Companies Should Do Better Than Weak NTIA “Best Practices” on Facial Recognition

Over the last two and a half years, the National Telecommunications and Information Administration (NTIA) convened a multistakeholder process to develop best practices for companies using facial recognition technology. The resulting document, “Privacy Best Practice Recommendations for Commercial Facial Recognition Use,” was finalized today and lacks both guidance for businesses and protection for individuals. The Center for Democracy & Technology (CDT), along with other civil society groups, withdrew from the process when it became clear that the process would not result in meaningful guidelines.

“Facial recognition technology raises serious privacy concerns, whether it is used for retail tracking, photo tagging, or public targeting,” said Michelle De Mooy, CDT Deputy Director of Privacy & Data. “At a minimum, businesses should notify consumers and seek permission when facial technology is used, especially if it’s being deployed to track them in public or inform decisions on issues such as employment, health care, credit, or housing. The best practices don’t even do that. Industry can and must do better,” De Mooy added.
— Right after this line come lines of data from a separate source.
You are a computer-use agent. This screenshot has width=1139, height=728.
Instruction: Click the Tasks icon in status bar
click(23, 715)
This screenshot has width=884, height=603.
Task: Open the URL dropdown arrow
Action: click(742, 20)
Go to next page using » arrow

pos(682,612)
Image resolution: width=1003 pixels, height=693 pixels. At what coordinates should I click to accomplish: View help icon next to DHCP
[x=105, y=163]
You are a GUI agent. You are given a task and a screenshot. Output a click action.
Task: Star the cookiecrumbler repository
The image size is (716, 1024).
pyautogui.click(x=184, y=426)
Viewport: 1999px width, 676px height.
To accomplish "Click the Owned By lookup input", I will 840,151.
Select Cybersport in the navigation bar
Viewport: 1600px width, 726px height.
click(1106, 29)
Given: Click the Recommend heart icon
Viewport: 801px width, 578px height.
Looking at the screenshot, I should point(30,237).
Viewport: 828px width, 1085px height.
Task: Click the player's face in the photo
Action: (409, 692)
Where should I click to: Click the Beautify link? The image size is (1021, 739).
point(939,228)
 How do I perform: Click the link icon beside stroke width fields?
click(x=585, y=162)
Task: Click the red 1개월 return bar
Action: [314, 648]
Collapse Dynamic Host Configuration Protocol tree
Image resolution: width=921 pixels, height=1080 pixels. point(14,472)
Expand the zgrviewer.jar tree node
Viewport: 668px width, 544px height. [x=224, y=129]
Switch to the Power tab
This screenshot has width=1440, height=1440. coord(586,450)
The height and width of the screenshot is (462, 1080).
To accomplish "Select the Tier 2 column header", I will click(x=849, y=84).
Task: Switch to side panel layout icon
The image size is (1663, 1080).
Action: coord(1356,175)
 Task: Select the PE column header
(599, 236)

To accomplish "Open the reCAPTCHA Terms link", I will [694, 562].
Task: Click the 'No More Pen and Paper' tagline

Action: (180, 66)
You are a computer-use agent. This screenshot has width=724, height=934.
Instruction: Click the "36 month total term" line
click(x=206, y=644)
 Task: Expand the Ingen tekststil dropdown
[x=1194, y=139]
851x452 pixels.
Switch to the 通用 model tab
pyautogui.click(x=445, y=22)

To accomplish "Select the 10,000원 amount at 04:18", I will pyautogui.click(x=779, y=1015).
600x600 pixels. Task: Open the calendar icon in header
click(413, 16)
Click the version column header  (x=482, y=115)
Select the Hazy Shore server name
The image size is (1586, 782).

The NTIA multistakeholder processes can result in solid best practices, such as the recently-developed privacy guidelines for commercial drones. The facial recognition process lacked the same level of civil society-industry collaboration.

The NTIA’s flawed document helps make the case for why Americans need strong privacy laws and regulations. The collection and use of a person’s facial data by companies simply should not occur without an individual’s knowledge and express permission.